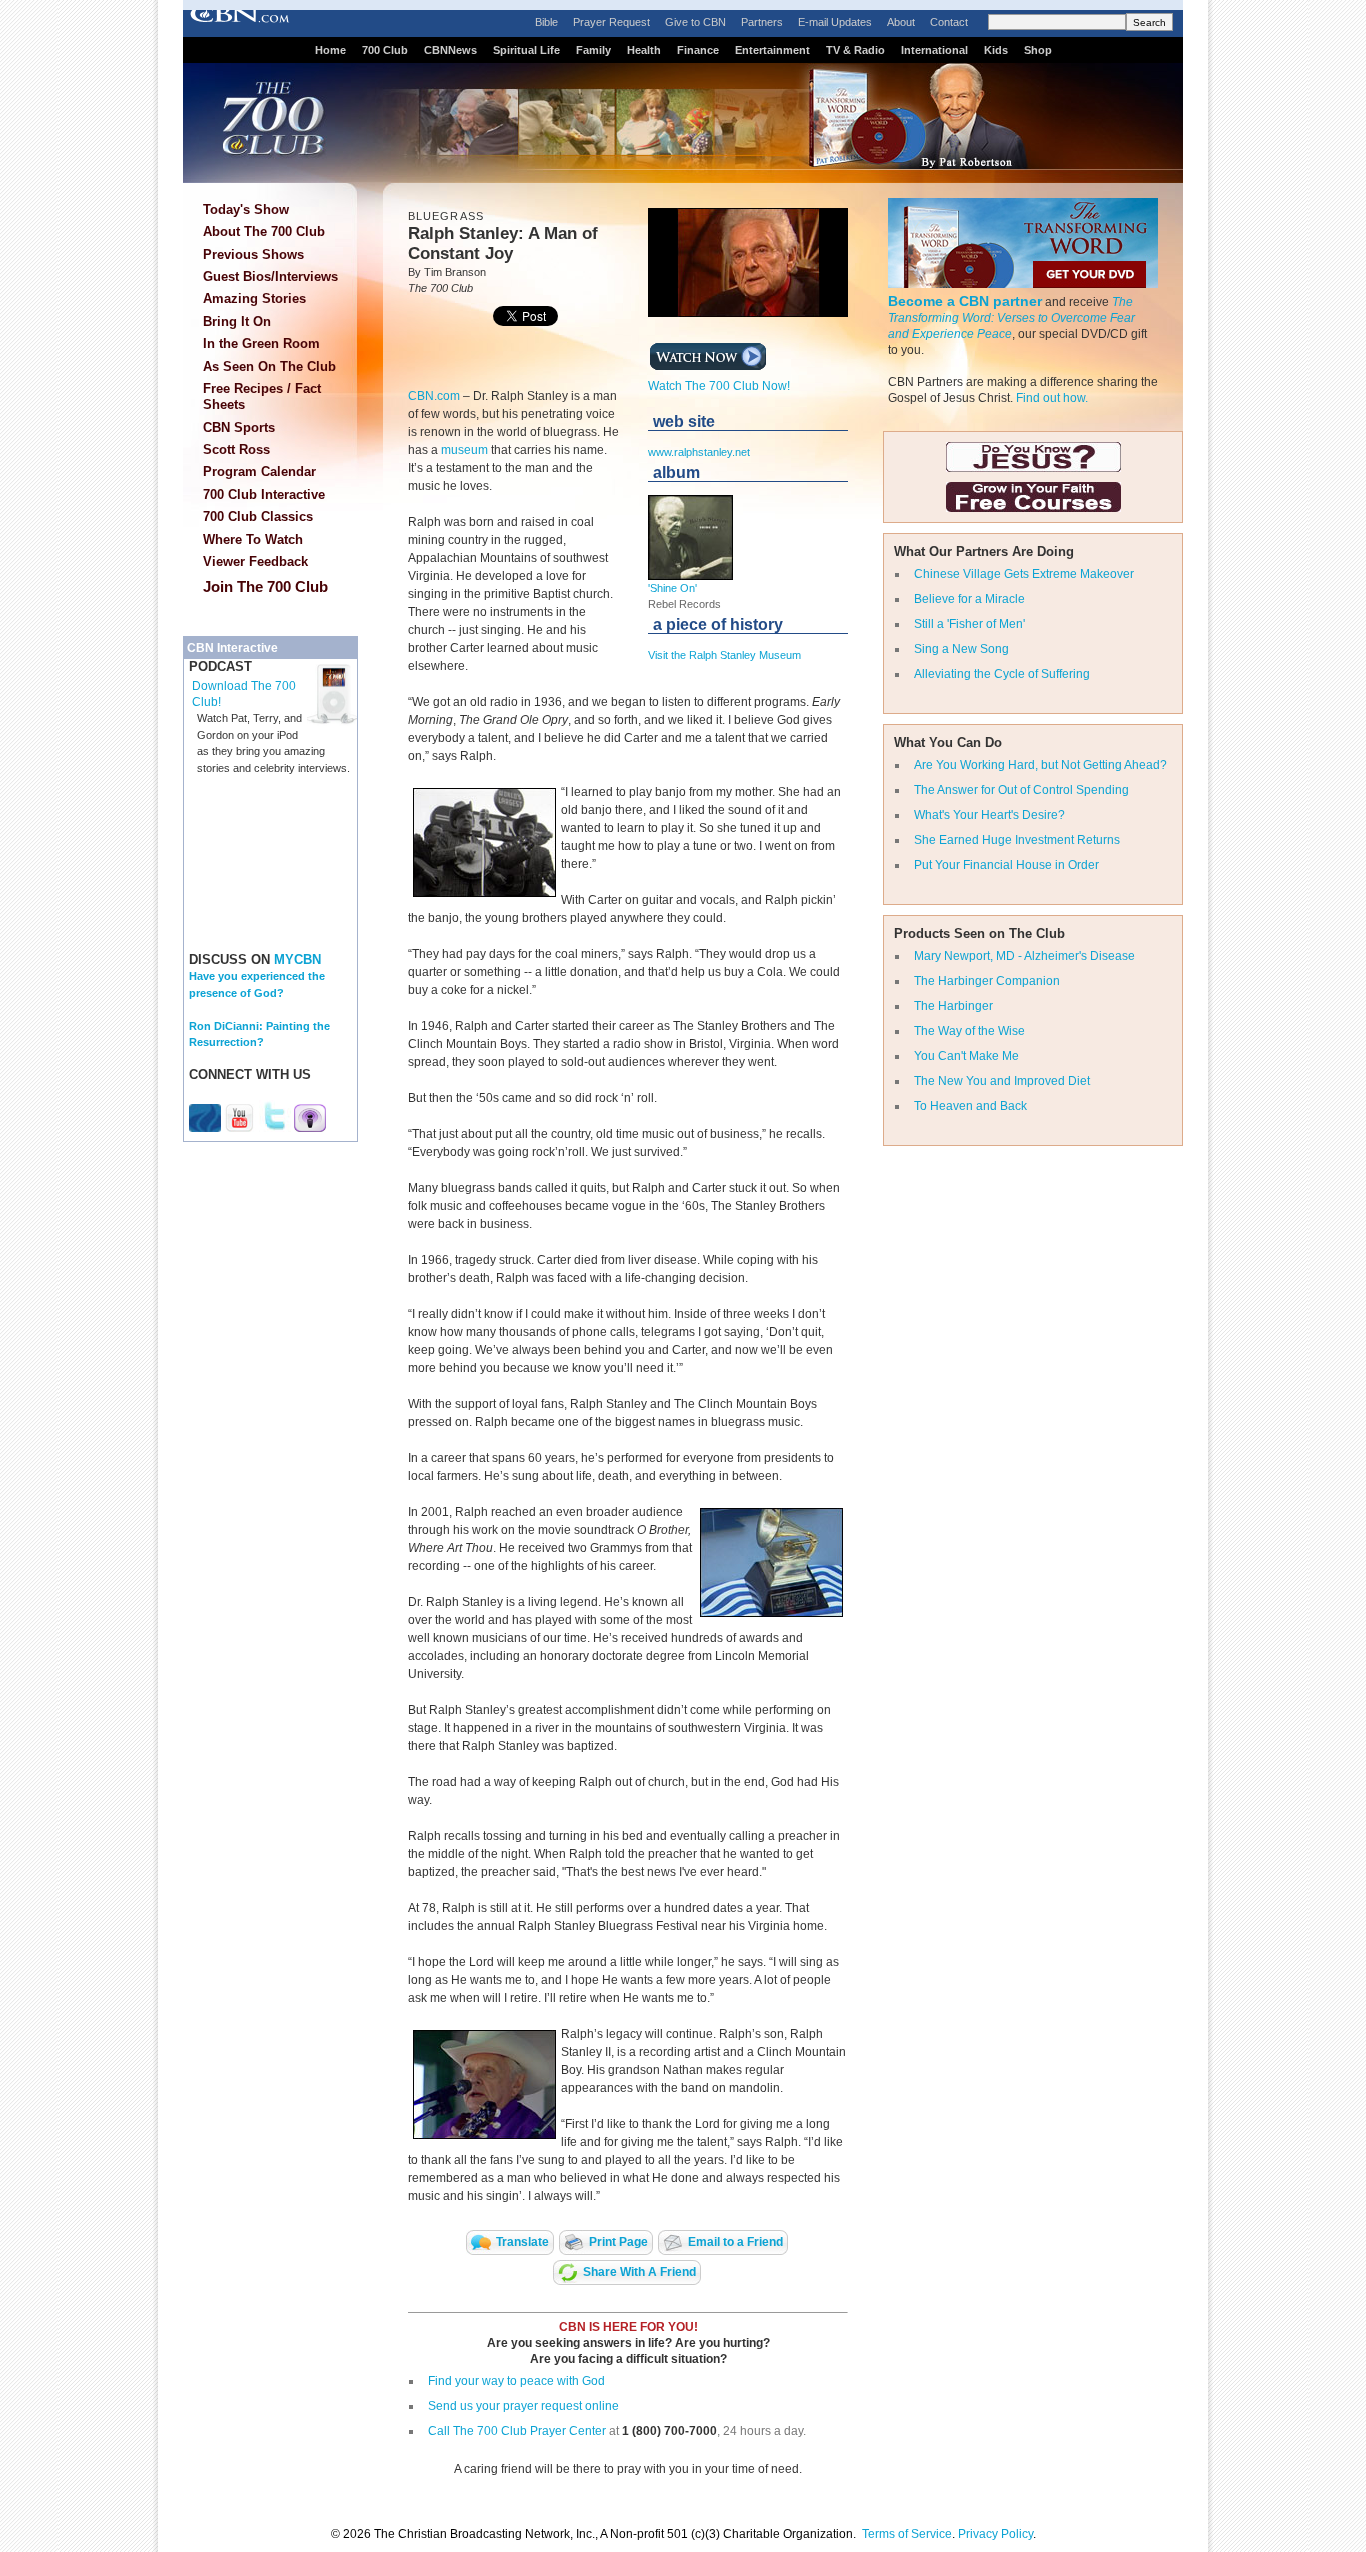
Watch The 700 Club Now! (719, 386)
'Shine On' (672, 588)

────────────────

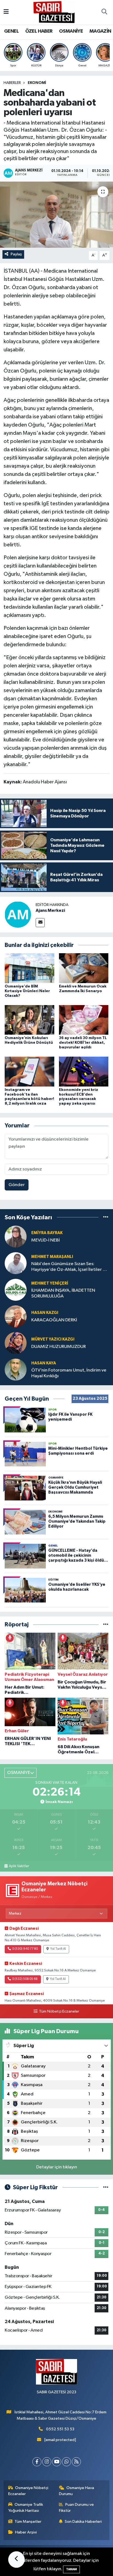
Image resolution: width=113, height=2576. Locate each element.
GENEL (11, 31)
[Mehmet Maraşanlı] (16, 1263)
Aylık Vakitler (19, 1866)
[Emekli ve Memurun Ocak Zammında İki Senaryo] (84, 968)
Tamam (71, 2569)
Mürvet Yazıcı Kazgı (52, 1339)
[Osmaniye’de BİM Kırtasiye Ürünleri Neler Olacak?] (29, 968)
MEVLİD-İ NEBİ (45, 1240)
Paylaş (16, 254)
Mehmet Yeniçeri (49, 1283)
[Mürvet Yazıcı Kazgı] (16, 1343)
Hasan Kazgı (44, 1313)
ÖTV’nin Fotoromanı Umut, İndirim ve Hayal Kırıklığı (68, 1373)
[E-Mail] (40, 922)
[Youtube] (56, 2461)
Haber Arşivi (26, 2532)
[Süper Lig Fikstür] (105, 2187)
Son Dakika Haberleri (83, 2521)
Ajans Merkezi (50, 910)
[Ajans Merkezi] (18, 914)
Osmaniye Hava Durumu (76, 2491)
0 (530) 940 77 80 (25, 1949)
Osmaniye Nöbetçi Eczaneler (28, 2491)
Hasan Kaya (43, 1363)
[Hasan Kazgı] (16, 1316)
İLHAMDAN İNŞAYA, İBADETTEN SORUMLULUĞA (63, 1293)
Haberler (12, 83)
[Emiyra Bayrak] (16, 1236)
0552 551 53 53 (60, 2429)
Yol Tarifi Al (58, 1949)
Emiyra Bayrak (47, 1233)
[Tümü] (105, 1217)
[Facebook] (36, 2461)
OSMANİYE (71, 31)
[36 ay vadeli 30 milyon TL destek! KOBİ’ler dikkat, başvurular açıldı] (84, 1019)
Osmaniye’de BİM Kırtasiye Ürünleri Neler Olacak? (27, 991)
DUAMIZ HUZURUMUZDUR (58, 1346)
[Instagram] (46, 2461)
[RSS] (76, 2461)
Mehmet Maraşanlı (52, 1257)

────────────────

● TASK BRIEF:
The entries above hold a line with "[Ajans Merkezi] (18, 914)" and a later line with "Osmaniye’de BİM Kırtasiye Ürünleri Neler Olacak? (27, 991)". Write out exactly those lines and all lines between, nothing more.

● WRITTEN RESPONSE:
[Ajans Merkezi] (18, 914)
Osmaniye Hava Durumu (76, 2491)
0 (530) 940 77 80 (25, 1949)
Osmaniye Nöbetçi Eczaneler (28, 2491)
Hasan Kaya (43, 1363)
[Hasan Kazgı] (16, 1316)
İLHAMDAN İNŞAYA, İBADETTEN SORUMLULUĞA (63, 1293)
Haberler (12, 83)
[Emiyra Bayrak] (16, 1236)
0552 551 53 53 (60, 2429)
Yol Tarifi Al (58, 1949)
Emiyra Bayrak (47, 1233)
[Tümü] (105, 1217)
[Facebook] (36, 2461)
OSMANİYE (71, 31)
[36 ay vadeli 30 milyon TL destek! KOBİ’ler dikkat, başvurular açıldı] (84, 1019)
Osmaniye’de BİM Kırtasiye Ürünleri Neler Olacak? (27, 991)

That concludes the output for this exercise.